Corn and Shrimp Chowder
- 1 package Stonewall Kitchen New England Corn Chowder
- 7 cups low salt chicken broth
- 3 potatoes, such as Yukon Gold, cut into 1/2-inch dice
- 1 pound uncooked small shrimp, cleaned and de-veined
- 1/2 teaspoon Stonewall Kitchen Maine Seafood Rub
- 1 teaspoon celery salt
- 1/2 cup fresh dill, minced
- 2 Tablespoons unsalted butter
- 1/4 cup shallot, finely minced
- 1 teaspoon finely minced fresh garlic
- 1 cup heavy cream
- 1 lemon
- 1/4 teaspoon cayenne pepper
- In a large pot, bring the chicken broth and potatoes to a boil.
- Add the soup mix and reduce to a simmer. Cover the pot and simmer for 30 minutes.
- Meanwhile, in a medium skillet, melt the butter and sauté the shallot and garlic over medium heat until just softened and beginning to brown.

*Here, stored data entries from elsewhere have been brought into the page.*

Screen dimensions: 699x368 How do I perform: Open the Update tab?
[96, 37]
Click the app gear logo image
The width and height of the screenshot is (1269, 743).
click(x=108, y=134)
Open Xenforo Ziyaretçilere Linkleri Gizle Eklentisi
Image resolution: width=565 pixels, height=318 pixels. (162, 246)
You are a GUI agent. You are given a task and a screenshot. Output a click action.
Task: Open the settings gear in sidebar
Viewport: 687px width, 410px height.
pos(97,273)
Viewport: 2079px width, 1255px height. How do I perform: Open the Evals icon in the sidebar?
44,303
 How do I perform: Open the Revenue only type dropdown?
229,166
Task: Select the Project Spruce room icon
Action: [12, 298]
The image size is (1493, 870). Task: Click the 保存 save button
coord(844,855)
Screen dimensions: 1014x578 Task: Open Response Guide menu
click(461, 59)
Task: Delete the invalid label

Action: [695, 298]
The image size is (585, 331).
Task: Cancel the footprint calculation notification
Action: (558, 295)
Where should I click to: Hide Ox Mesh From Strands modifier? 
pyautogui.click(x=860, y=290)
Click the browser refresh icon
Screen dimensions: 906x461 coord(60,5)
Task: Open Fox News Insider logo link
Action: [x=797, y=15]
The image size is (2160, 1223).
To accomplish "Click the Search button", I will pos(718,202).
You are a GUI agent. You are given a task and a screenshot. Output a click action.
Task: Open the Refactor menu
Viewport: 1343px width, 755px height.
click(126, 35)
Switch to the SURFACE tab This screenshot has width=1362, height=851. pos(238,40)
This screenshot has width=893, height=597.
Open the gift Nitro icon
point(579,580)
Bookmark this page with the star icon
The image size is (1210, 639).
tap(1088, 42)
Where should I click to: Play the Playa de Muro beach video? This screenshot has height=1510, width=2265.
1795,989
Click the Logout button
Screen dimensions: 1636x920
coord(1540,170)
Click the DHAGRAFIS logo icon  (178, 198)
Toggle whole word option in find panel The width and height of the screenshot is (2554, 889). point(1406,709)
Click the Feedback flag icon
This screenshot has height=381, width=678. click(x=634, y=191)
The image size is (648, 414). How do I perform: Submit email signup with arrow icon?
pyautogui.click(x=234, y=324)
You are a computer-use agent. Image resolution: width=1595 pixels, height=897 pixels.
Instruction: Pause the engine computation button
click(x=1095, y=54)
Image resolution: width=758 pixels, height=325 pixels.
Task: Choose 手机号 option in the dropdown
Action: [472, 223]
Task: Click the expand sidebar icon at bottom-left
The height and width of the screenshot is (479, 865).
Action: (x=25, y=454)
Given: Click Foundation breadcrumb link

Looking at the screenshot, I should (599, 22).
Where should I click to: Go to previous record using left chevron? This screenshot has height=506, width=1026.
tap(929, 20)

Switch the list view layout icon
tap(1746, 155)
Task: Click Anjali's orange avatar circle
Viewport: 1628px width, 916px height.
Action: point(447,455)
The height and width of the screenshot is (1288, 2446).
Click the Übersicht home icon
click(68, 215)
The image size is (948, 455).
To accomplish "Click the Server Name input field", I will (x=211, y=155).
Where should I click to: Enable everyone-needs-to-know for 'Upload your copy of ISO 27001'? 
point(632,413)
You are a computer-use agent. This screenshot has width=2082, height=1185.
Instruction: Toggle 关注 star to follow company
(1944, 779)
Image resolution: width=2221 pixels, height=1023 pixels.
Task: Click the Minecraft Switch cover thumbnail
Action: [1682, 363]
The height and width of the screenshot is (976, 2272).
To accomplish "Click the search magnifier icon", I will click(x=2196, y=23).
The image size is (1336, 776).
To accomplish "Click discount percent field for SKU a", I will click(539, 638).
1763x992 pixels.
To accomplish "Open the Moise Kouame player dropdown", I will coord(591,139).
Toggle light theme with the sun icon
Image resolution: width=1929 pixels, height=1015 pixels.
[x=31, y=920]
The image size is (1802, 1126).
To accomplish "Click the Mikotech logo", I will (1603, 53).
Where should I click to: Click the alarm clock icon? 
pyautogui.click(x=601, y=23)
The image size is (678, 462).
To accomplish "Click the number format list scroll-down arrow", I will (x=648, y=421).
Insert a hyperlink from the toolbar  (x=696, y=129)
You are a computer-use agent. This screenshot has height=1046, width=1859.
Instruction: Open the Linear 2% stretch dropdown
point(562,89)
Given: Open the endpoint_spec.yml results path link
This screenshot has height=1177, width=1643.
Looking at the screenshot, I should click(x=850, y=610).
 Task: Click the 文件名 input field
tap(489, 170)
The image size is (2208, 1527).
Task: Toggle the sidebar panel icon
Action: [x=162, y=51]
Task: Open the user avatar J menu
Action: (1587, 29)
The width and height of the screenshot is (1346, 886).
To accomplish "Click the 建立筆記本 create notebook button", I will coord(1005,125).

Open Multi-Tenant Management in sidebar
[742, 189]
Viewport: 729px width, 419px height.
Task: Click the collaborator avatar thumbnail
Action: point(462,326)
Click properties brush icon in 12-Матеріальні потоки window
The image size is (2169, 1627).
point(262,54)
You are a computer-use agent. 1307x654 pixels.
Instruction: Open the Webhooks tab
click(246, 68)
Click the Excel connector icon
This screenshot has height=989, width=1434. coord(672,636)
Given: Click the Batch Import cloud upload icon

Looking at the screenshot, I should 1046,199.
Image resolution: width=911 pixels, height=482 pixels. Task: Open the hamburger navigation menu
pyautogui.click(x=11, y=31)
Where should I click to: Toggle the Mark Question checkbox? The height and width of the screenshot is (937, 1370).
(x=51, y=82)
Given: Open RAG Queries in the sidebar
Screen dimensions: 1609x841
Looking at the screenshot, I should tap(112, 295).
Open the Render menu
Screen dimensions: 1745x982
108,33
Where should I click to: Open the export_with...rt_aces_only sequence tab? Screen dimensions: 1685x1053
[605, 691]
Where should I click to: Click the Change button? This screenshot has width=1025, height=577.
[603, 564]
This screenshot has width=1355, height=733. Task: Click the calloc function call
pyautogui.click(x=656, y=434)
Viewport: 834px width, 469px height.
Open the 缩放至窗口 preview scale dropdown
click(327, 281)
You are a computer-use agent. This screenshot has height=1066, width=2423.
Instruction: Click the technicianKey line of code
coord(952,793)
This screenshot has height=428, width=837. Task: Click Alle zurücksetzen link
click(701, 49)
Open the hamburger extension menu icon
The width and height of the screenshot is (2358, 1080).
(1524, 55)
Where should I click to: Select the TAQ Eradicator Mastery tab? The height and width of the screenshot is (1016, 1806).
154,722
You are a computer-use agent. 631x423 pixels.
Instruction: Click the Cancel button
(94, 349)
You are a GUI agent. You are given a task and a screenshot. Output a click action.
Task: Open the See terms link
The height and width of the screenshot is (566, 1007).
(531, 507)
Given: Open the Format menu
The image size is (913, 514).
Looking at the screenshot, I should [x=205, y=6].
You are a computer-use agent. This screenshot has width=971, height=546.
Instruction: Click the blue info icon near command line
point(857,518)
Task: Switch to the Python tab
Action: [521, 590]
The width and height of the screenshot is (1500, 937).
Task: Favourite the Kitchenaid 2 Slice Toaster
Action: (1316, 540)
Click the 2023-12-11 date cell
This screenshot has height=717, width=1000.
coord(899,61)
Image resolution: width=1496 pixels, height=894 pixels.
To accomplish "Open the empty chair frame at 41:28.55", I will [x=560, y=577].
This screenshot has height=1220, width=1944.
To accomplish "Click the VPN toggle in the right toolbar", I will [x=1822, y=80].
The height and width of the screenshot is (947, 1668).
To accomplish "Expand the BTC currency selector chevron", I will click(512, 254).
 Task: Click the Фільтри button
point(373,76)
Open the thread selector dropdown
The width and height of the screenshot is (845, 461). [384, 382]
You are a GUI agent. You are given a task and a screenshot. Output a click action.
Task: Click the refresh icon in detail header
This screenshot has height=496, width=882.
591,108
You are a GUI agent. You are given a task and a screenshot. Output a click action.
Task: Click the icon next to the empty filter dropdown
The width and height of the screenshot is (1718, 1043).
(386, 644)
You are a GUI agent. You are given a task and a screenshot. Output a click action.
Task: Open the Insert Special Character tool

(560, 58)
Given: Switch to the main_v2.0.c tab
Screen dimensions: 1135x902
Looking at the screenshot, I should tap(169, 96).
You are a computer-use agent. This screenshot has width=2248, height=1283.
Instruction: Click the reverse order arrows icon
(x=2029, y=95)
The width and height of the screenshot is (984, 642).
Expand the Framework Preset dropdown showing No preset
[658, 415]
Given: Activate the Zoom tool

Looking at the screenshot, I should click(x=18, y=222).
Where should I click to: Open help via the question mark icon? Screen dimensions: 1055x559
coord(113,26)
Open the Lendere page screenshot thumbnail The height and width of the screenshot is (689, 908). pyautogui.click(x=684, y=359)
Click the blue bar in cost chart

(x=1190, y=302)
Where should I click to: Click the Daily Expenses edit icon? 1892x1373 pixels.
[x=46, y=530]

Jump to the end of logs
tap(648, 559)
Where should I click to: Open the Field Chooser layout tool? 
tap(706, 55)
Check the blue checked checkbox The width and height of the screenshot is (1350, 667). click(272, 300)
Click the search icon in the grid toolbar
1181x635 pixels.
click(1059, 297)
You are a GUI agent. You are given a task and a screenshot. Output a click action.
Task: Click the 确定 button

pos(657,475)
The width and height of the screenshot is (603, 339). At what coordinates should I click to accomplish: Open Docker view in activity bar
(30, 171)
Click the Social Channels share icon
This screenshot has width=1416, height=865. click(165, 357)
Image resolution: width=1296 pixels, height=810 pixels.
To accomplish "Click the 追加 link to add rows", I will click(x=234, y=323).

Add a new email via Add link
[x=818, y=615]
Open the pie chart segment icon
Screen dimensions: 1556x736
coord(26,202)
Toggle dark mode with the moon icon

- Toss the shrimp with the Maine Seafood Rub.
- Increase the heat and add the shrimp and sauté until the shrimp begin to brown (about 3 minutes).
- After the soup has simmered for 30 minutes, add the heavy cream, dill and celery salt.
- Return to a simmer and add the shrimp, garlic and shallot mixture. Taste for seasoning and add the cayenne and a small squeeze of lemon juice.
- Serve with Cheddar Chive Biscuits.